Meu pai assistia a todos os esportes pela tevê. Todos. Adorava. Torcia. Futebol, tênis, basquete, vôlei, golfe, boxe, ginástica, patinação, ciclismo, natação, surfe, handebol, hipismo, judô, karatê, sentava na poltrona e ficava, torcedor discreto, sorriso plácido, sem cerveja e sem petiscos. Um dia começou a reclamar: os esportistas não eram mais os mesmos, acabou a paixão, acabou a garra, acabou o amor, é muito dinheiro, muito corpo, muita meta, muita performance, rankings, os olhos dele cansados à procura de algo que não víamos, levantava e ia até a cozinha abrir a geladeira para nada pegar, voltava bufando, sentava e logo levantava, uns resmungos engasgados, até desligar a tevê e esperar pela segunda-feira. Um dia parou de reclamar. Um dia deixou de ligar a tevê. E um dia mandou o aparelho embora, ninguém sabe para quem e para onde.

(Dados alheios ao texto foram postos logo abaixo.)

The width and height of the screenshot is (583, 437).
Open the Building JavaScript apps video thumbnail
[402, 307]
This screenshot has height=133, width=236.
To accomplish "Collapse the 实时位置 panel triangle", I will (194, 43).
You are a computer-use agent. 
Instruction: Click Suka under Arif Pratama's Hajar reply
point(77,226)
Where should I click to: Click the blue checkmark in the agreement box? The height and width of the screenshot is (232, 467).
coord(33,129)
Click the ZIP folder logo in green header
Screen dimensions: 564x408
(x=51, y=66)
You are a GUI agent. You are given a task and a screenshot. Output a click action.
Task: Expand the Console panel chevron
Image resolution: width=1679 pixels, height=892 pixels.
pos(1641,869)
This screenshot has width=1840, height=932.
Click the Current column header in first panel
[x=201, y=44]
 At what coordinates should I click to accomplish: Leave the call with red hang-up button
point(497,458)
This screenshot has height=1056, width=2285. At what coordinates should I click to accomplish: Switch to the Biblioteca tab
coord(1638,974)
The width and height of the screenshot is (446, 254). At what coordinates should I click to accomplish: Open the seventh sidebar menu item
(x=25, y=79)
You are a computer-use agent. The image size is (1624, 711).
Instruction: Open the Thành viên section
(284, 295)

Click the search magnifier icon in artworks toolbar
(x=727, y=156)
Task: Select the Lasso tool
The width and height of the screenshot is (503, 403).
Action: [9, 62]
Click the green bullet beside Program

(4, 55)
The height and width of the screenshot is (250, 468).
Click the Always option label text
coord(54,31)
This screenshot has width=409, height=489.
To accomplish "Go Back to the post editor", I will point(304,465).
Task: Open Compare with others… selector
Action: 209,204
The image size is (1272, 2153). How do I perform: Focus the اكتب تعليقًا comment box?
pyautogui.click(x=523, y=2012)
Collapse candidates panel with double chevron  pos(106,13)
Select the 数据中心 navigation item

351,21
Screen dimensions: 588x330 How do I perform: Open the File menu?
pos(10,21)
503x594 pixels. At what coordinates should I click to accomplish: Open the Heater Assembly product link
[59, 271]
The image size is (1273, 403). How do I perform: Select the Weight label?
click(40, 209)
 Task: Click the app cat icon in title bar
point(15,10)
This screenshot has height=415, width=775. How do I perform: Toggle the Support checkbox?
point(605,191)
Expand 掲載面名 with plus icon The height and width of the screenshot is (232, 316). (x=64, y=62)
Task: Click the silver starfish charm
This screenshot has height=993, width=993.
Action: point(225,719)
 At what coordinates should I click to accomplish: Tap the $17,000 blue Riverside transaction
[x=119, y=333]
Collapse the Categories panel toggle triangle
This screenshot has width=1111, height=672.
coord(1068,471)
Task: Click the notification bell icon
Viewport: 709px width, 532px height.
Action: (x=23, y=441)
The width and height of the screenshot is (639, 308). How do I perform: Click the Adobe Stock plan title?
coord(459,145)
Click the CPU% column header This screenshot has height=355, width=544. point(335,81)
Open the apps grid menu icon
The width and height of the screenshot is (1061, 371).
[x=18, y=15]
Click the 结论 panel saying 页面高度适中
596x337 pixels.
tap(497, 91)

sexta-feira, 1 de maio de 2015

O fim da história


Por que, pai, você não me contou a história até o fim, se aquela era uma das histórias que têm um fim? Eu era tão novinha e sofria a dor do primeiro amor quando você disse que amor não era para causar dor, que quando a gente ama o mundo fica mais colorido, cor de rosa brilhante, e que nem de droga a gente precisava, bastava amar, e eu, que nem bebia, já disse que era tão novinha, imaginei um mundo onde pôneis passariam voando em cores psicodélicas e rodas-gigantes com luzes piscantes rodariam pelas ruas ao lado dos carros e dos pedestres, eu que nem sabia da existência de drogas alucinógenas, imaginei assim a visão de quem ama, só por causa do modo como você me falou do amor, pai, e me disse que era assim que via o mundo desde que havia conhecido a minha mãe, que tudo era um grande barato porque você a amava (e era correspondido, claro). E a história acabou assim, sem que você me contasse que o amor poderia também ficar rosa sem brilho, e depois rosa desbotado, depois quase branco, e branco, e cinza, e cinzas.